TOUCH AND GO
The jury will always be out on Brian De Palma’s addiction to homage. Insistently quoting from earlier works, he builds a subcontext that often works tangentially to the main narrative. His innumerable references to Hitchcock demonstrate that suspense can finagle into practically any scenario, but they also inevitably invite comparison between De Palma’s own abilities and those of his referents. This makes him either pretentious or brave—depending on how he’s skewed—but always divisive, especially when a particular film features a high percentage of precedent material. He doesn’t so much invite moral outrage as toy with cinematic sacrilege, shamelessly culling from the holy library of moving pictures and making no apologies for his ambition.

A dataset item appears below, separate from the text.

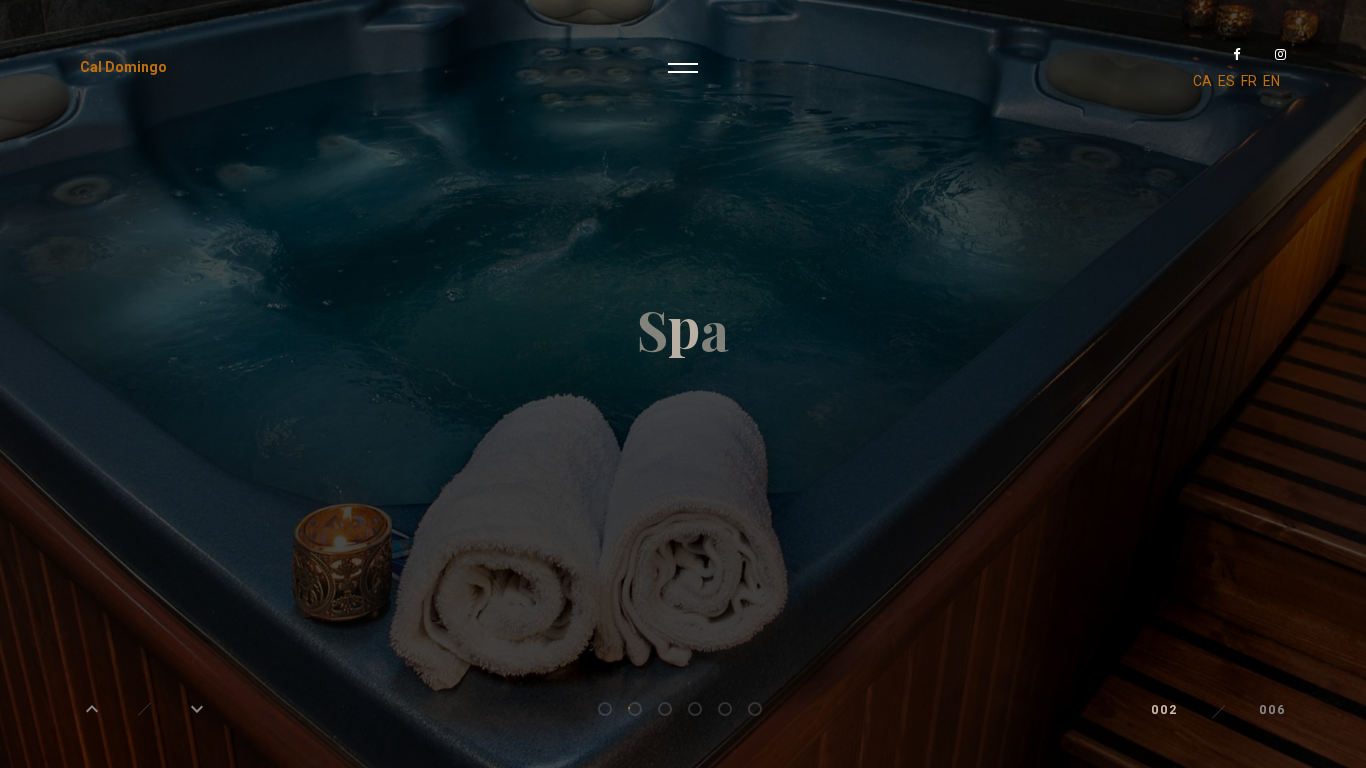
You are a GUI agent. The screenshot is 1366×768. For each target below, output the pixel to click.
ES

In the case of his thrillers, De Palma recycles formula beautifully, filtering it through his own cine-quixotic vision (Sisters and Dressed to Kill are terrific examples). However, unlike his other two contributions to the crime genre, Scarface and Carlito’s Way, The Untouchables is mostly a mess. Working from a script by David Mamet that takes equal cues from the early Sixties television show and legendary copper Eliot Ness’s famous prohibition-era takedown of Al Capone, De Palma’s version is a jumble of half-developed plotlines and incredulous impersonations (particularly egregious are Robert DeNiro, in a minor variation on gangsters he’d done in the past, as Capone, whose fragmented scenes shed no light on the strengths of the crime lord’s personality, and Kevin Costner, sounding as if he’s reading Ness’s lines off a cue card.) Only Sean Connery, in an Oscar-winning role as keen and ornery lawman Jim Malone, brings any sort of believable presence; unfortunately, his character’s bloody death before the final act destroys any chance for the film’s redemption.